Pixel coordinate grounding data:
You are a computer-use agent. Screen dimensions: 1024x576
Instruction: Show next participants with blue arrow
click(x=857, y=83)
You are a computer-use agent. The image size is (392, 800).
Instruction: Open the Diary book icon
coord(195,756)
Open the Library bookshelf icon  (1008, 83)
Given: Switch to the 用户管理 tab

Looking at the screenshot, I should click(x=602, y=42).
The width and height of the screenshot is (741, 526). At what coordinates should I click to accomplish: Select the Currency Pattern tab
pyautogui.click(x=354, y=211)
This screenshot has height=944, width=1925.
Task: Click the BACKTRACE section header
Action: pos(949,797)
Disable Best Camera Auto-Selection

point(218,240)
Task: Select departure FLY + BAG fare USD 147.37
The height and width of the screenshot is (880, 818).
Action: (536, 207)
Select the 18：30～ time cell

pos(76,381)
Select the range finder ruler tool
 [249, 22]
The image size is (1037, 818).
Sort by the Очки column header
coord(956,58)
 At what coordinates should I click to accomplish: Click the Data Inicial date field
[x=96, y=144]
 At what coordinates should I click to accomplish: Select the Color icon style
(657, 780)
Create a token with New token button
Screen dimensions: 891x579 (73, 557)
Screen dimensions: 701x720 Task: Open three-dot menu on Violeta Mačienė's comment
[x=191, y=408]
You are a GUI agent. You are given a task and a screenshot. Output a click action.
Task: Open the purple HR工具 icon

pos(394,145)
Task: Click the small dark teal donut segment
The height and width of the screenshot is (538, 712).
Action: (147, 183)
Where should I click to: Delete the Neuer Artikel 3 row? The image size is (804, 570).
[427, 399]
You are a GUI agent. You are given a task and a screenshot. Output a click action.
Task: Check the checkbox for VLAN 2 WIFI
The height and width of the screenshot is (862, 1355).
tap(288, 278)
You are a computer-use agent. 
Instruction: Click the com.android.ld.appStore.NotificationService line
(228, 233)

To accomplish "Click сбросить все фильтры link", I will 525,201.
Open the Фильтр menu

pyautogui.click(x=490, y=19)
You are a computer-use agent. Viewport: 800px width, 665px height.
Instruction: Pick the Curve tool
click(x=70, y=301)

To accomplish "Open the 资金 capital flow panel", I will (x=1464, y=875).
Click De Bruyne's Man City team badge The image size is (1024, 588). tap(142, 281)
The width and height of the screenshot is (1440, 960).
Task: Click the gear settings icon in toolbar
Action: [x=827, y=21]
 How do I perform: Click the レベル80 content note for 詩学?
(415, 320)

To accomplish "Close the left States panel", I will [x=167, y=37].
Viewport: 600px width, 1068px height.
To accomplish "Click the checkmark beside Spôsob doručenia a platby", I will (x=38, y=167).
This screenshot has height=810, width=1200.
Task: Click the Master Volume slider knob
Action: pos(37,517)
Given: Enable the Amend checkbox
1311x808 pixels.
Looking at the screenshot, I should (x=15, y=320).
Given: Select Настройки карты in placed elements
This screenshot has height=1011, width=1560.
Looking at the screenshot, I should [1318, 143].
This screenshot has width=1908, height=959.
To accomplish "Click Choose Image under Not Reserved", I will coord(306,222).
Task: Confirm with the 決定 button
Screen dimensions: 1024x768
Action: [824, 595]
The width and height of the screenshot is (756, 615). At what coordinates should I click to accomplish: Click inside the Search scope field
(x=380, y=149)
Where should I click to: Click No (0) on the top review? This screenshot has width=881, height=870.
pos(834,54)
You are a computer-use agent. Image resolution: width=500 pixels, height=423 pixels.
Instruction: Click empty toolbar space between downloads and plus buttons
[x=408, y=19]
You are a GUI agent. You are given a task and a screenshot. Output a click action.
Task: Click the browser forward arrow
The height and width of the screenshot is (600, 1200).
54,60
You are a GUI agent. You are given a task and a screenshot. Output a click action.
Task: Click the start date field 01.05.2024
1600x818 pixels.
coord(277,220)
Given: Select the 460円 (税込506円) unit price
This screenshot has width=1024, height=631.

- Action item:
Reproduce every record, matching each line exactly.

- Answer section:
You are a computer-use agent. Screen dimensions: 1024x576
Instruction: Show next participants with blue arrow
click(x=857, y=83)
You are a computer-use agent. The image size is (392, 800).
Instruction: Open the Diary book icon
coord(195,756)
Open the Library bookshelf icon  (1008, 83)
Given: Switch to the 用户管理 tab

Looking at the screenshot, I should click(x=602, y=42).
The width and height of the screenshot is (741, 526). At what coordinates should I click to accomplish: Select the Currency Pattern tab
pyautogui.click(x=354, y=211)
This screenshot has height=944, width=1925.
Task: Click the BACKTRACE section header
Action: pos(949,797)
Disable Best Camera Auto-Selection

point(218,240)
Task: Select departure FLY + BAG fare USD 147.37
The height and width of the screenshot is (880, 818).
Action: (536, 207)
Select the 18：30～ time cell

pos(76,381)
Select the range finder ruler tool
 [249, 22]
The image size is (1037, 818).
Sort by the Очки column header
coord(956,58)
 At what coordinates should I click to accomplish: Click the Data Inicial date field
[x=96, y=144]
 At what coordinates should I click to accomplish: Select the Color icon style
(657, 780)
Create a token with New token button
Screen dimensions: 891x579 (73, 557)
Screen dimensions: 701x720 Task: Open three-dot menu on Violeta Mačienė's comment
[x=191, y=408]
You are a GUI agent. You are given a task and a screenshot. Output a click action.
Task: Open the purple HR工具 icon

pos(394,145)
Task: Click the small dark teal donut segment
The height and width of the screenshot is (538, 712).
Action: (147, 183)
Where should I click to: Delete the Neuer Artikel 3 row? The image size is (804, 570).
[427, 399]
You are a GUI agent. You are given a task and a screenshot. Output a click action.
Task: Check the checkbox for VLAN 2 WIFI
The height and width of the screenshot is (862, 1355).
tap(288, 278)
You are a computer-use agent. 
Instruction: Click the com.android.ld.appStore.NotificationService line
(228, 233)

To accomplish "Click сбросить все фильтры link", I will 525,201.
Open the Фильтр menu

pyautogui.click(x=490, y=19)
You are a computer-use agent. Viewport: 800px width, 665px height.
Instruction: Pick the Curve tool
click(x=70, y=301)

To accomplish "Open the 资金 capital flow panel", I will (x=1464, y=875).
Click De Bruyne's Man City team badge The image size is (1024, 588). tap(142, 281)
The width and height of the screenshot is (1440, 960).
Task: Click the gear settings icon in toolbar
Action: [x=827, y=21]
 How do I perform: Click the レベル80 content note for 詩学?
(415, 320)

To accomplish "Close the left States panel", I will [x=167, y=37].
Viewport: 600px width, 1068px height.
To accomplish "Click the checkmark beside Spôsob doručenia a platby", I will (x=38, y=167).
This screenshot has height=810, width=1200.
Task: Click the Master Volume slider knob
Action: pos(37,517)
Given: Enable the Amend checkbox
1311x808 pixels.
Looking at the screenshot, I should (x=15, y=320).
Given: Select Настройки карты in placed elements
This screenshot has height=1011, width=1560.
Looking at the screenshot, I should [1318, 143].
This screenshot has width=1908, height=959.
To accomplish "Click Choose Image under Not Reserved", I will coord(306,222).
Task: Confirm with the 決定 button
Screen dimensions: 1024x768
Action: [824, 595]
The width and height of the screenshot is (756, 615). At what coordinates should I click to accomplish: Click inside the Search scope field
(x=380, y=149)
Where should I click to: Click No (0) on the top review? This screenshot has width=881, height=870.
pos(834,54)
You are a computer-use agent. Image resolution: width=500 pixels, height=423 pixels.
Instruction: Click empty toolbar space between downloads and plus buttons
[x=408, y=19]
You are a GUI agent. You are given a task and a screenshot. Output a click action.
Task: Click the browser forward arrow
The height and width of the screenshot is (600, 1200).
54,60
You are a GUI agent. You are given a task and a screenshot. Output a click action.
Task: Click the start date field 01.05.2024
1600x818 pixels.
coord(277,220)
Given: Select the 460円 (税込506円) unit price
This screenshot has width=1024, height=631.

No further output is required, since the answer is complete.